GRUB_CMDLINE_LINUX="ip=dhcp console=ttyS0,115200 console=tty console=ttyS0"
GRUB_TERMINAL=serial
GRUB_SERIAL_COMMAND="serial --unit=0 --speed=115200 --word=8 --parity=no --stop=1"
Still in the VM, update the grub
$ sudo update-grub
$ sudo shutdown -h now
Now you're ready to Run FEMU
. If you stick to a Desktop version guest OS, please remove "-nographics" command option from the running script before running FEMU.

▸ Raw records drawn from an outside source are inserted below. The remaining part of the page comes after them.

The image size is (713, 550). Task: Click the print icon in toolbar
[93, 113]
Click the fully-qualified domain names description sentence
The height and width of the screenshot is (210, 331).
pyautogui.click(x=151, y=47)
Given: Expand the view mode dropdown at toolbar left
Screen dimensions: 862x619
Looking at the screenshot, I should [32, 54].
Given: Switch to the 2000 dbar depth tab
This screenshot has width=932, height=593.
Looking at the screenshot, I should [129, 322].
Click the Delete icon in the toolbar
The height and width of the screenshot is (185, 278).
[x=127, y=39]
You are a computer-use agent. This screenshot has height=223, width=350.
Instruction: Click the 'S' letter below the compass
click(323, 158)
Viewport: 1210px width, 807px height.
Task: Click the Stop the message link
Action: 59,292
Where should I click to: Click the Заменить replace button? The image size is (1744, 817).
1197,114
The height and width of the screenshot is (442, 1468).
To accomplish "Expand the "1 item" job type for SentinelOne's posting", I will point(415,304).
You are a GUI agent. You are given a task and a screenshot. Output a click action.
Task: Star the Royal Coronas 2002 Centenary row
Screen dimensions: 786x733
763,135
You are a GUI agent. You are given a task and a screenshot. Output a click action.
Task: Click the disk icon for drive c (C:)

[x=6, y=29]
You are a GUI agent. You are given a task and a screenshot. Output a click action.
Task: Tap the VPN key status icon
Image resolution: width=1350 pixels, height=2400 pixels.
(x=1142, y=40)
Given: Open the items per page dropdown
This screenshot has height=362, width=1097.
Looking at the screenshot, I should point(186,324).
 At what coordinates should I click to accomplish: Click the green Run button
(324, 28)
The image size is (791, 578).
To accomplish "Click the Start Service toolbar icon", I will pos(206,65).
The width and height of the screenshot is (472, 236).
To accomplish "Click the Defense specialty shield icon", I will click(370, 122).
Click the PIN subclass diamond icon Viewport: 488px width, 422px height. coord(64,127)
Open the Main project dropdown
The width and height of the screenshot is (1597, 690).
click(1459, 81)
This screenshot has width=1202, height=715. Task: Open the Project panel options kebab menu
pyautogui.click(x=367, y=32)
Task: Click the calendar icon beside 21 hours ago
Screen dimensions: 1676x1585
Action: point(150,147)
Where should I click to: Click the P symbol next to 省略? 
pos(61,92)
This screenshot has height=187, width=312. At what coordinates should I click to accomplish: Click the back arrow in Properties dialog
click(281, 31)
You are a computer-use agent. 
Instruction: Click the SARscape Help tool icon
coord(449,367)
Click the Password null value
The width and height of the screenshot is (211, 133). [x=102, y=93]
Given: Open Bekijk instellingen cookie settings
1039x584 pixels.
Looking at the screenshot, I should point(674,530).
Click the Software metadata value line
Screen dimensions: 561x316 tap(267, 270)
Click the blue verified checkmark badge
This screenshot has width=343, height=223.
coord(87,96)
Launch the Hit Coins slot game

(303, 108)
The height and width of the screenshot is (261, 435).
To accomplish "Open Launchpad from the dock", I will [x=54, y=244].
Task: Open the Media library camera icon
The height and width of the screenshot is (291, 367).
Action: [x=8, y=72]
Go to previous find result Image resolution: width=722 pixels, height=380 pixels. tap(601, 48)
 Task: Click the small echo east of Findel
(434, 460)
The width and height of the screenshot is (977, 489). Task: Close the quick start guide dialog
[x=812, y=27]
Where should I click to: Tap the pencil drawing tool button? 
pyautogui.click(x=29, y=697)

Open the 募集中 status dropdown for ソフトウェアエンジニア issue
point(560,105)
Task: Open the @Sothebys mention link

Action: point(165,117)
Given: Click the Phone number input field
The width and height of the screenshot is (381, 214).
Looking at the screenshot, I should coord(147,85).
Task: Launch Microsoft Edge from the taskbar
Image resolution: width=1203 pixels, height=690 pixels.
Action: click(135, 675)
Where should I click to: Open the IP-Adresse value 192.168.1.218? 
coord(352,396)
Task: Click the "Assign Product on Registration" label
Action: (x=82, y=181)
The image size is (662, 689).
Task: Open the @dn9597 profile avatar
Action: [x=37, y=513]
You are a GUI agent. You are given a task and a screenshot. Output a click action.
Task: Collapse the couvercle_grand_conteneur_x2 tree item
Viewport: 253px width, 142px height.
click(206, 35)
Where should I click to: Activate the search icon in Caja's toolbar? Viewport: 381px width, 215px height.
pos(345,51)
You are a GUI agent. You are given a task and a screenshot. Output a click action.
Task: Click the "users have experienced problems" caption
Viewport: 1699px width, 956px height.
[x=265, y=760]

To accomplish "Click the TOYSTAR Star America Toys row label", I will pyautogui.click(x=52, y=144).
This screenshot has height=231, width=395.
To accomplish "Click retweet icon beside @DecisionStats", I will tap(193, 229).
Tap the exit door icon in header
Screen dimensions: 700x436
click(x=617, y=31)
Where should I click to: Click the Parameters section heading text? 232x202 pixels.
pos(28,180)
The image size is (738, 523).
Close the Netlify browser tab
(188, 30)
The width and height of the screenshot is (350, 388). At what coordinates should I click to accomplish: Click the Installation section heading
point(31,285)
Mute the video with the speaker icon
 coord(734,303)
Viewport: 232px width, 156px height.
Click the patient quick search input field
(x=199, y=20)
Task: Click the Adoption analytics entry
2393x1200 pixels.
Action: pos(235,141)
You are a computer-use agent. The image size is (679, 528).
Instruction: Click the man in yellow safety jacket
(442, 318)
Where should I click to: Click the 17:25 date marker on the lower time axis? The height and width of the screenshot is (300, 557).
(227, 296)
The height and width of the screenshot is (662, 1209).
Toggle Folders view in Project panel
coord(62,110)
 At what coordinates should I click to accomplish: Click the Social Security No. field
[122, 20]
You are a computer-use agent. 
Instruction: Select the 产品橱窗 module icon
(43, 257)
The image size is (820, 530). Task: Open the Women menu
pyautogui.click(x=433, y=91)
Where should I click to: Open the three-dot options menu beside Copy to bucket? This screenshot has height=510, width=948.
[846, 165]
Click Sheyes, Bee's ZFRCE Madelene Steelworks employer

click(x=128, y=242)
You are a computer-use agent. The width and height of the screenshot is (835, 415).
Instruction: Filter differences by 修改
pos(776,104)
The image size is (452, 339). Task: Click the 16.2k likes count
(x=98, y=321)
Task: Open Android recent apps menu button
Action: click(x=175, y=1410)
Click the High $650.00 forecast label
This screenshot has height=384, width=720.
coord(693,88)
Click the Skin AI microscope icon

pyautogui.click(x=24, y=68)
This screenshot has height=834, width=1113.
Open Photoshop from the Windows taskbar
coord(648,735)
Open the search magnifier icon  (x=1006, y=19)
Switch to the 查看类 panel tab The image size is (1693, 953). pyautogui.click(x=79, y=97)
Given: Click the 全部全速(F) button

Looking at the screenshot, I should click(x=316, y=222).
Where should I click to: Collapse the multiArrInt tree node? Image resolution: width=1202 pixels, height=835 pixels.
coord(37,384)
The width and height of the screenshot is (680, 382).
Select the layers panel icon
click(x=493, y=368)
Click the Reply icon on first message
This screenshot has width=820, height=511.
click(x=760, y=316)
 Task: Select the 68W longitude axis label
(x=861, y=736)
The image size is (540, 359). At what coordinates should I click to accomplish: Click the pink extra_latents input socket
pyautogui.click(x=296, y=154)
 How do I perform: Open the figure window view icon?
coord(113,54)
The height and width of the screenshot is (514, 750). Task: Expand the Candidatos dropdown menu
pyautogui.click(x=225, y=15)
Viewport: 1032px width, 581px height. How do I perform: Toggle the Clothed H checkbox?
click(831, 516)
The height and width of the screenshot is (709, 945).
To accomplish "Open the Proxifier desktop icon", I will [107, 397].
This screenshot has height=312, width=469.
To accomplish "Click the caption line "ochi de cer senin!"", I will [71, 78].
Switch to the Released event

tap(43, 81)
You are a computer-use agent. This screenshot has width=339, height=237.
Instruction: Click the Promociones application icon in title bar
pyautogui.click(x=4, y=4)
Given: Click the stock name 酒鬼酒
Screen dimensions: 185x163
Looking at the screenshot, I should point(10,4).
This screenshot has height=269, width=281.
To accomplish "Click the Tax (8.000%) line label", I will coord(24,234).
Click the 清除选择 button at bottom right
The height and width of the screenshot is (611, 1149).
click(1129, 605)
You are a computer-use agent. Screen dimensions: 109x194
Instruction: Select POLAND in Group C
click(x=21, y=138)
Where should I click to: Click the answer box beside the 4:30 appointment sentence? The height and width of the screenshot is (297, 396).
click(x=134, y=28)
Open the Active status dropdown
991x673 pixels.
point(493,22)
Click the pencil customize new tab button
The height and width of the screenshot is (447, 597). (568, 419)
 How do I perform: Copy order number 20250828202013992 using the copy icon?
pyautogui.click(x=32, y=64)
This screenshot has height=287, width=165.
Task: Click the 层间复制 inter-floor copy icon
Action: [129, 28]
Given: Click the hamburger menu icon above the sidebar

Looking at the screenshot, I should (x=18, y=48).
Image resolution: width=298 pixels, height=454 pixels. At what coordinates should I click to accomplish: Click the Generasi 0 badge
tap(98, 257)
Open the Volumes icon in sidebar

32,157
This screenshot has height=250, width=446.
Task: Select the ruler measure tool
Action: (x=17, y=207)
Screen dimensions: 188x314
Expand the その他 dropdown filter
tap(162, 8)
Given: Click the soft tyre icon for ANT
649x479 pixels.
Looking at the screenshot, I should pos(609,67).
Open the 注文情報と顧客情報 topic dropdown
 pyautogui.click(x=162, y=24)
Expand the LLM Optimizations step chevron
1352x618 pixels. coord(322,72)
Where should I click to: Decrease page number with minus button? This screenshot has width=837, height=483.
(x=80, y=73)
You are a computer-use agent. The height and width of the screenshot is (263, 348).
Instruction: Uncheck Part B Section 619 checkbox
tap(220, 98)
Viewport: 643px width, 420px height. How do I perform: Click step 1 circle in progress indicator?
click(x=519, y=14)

- At least 8 cores and 40GB DRAM in the physical machine to enable seamless run of the following default FEMU scripts emulating a 32GB SSD in a VM with 4 vCPUs and 4GB DRAM.
Boot the VM using the following script:
./run-blackbox.sh
After startup, you can see the /dev/nvme0n1 device throughs sudo nvme list
command, and you can test it accordingly.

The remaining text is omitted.